Cesar Gutierrez, Executive Sous Chef at Café Boulud in New York City prepared by “practicing and doing dish development twice a week,” and involving his commis, Esther Ha, “through every single step of the training sessions.” Although he says it’s “not easy to train while maintaining my responsibilities at Café Boulud,” he learned the importance of collaboration for dish development while also growing the confidence to remain true to his cooking instincts.
Sarah Hsieh, Chef de Partie—Meat Roast at The Modern in New York City practiced on her days off, testing dish ideas and performing trial runs. “Organization is key to every part of the process,” she says. “In addition, I’ve learned that planning a dish is very fluid and ideas change almost every day.”
Vincenzo Loseto, Line Cook at The NoMad in New York City learned that “to be the best, you need to sacrifice a lot. My assistant, Daniel Garcia, and I practically lived at the restaurant.” Everyday they arrived early, around 8:30 a.m., and trained until the dinner shift started around 1:30.

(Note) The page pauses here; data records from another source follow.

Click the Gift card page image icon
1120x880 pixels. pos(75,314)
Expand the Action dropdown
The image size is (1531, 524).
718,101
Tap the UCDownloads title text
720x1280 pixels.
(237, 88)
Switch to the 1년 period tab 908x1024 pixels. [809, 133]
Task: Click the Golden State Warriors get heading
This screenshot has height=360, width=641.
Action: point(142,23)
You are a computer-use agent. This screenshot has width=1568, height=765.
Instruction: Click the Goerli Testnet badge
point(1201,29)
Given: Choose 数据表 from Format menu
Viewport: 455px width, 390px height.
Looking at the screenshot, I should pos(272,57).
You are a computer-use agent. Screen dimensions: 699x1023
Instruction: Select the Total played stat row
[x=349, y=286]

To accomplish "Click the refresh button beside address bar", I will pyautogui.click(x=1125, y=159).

Aaron Salita, Poissonier, at Bouchon Bistro in Yountville, California, practiced daily to perfect parts of the dish, “for instance, a garnish would be a part of the daily special at the restaurant or our meat special would be done exactly as we would for our competition protein.” He also worked daily on improving the timelines of preparation and details of the recipes. “Every week we did a full run of the menu, [timing] ourselves and writing notes on what we could improve on and what we missed as far as mise en place. … Most importantly, I learned how to become a better chef and how to utilize everything and work with the seasonality and locality of ingredients.”